_Dataset records_
▽
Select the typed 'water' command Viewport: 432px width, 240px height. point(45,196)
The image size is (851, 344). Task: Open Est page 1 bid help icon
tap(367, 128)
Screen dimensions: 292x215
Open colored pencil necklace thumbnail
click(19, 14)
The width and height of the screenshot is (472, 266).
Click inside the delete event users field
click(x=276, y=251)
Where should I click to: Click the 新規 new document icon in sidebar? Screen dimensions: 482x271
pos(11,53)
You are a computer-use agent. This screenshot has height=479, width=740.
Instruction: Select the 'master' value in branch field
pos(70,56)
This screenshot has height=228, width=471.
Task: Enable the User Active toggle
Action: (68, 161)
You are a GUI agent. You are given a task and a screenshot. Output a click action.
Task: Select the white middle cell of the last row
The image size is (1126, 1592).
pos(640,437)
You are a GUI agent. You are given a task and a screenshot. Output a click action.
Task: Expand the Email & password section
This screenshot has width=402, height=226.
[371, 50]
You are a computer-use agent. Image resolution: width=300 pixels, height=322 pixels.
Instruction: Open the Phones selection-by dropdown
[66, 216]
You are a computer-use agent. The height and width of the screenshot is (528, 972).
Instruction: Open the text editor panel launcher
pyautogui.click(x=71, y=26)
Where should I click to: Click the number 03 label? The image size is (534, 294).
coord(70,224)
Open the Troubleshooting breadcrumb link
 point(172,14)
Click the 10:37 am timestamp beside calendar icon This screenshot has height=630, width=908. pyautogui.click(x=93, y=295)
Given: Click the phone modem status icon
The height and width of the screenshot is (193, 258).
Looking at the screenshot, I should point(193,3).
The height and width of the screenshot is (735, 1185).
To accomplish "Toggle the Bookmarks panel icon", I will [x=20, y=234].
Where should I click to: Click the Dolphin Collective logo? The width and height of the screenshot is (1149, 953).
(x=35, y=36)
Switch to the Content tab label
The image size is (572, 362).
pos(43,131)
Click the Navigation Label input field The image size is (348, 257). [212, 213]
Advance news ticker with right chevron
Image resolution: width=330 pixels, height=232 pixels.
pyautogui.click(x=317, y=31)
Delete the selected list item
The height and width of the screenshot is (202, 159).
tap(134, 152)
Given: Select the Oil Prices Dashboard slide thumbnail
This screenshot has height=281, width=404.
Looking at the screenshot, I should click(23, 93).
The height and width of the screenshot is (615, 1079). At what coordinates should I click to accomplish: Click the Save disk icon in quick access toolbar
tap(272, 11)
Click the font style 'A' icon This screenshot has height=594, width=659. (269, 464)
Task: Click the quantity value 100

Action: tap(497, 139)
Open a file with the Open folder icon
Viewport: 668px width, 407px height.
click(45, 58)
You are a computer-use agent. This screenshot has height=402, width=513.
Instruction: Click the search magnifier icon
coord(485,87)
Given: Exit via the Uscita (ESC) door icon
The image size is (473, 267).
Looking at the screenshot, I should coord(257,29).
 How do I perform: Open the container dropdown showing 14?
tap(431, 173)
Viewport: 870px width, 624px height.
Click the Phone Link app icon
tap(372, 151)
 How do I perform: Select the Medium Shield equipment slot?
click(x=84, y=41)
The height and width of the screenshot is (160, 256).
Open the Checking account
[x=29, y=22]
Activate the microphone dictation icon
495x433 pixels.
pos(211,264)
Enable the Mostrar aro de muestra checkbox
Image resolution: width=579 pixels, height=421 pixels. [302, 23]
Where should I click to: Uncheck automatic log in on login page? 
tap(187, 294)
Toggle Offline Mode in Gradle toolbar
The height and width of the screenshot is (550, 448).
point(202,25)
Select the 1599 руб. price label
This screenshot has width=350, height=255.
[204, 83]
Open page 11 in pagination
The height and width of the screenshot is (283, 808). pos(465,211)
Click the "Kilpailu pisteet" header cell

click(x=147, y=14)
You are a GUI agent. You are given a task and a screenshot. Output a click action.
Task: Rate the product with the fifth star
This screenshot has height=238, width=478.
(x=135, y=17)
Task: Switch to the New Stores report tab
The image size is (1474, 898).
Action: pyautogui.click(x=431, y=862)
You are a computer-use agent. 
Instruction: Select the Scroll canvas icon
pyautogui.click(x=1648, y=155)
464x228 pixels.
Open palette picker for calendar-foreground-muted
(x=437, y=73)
△
_What is required_
Output nothing but the lines from the one containing "Open the Checking account" to the end of the listing, both of those included, exactly as given.

_Task answer_
Open the Checking account
[x=29, y=22]
Activate the microphone dictation icon
495x433 pixels.
pos(211,264)
Enable the Mostrar aro de muestra checkbox
Image resolution: width=579 pixels, height=421 pixels. [302, 23]
Where should I click to: Uncheck automatic log in on login page? 
tap(187, 294)
Toggle Offline Mode in Gradle toolbar
The height and width of the screenshot is (550, 448).
point(202,25)
Select the 1599 руб. price label
This screenshot has width=350, height=255.
[204, 83]
Open page 11 in pagination
The height and width of the screenshot is (283, 808). pos(465,211)
Click the "Kilpailu pisteet" header cell

click(x=147, y=14)
You are a GUI agent. You are given a task and a screenshot. Output a click action.
Task: Rate the product with the fifth star
This screenshot has height=238, width=478.
(x=135, y=17)
Task: Switch to the New Stores report tab
The image size is (1474, 898).
Action: pyautogui.click(x=431, y=862)
You are a computer-use agent. 
Instruction: Select the Scroll canvas icon
pyautogui.click(x=1648, y=155)
464x228 pixels.
Open palette picker for calendar-foreground-muted
(x=437, y=73)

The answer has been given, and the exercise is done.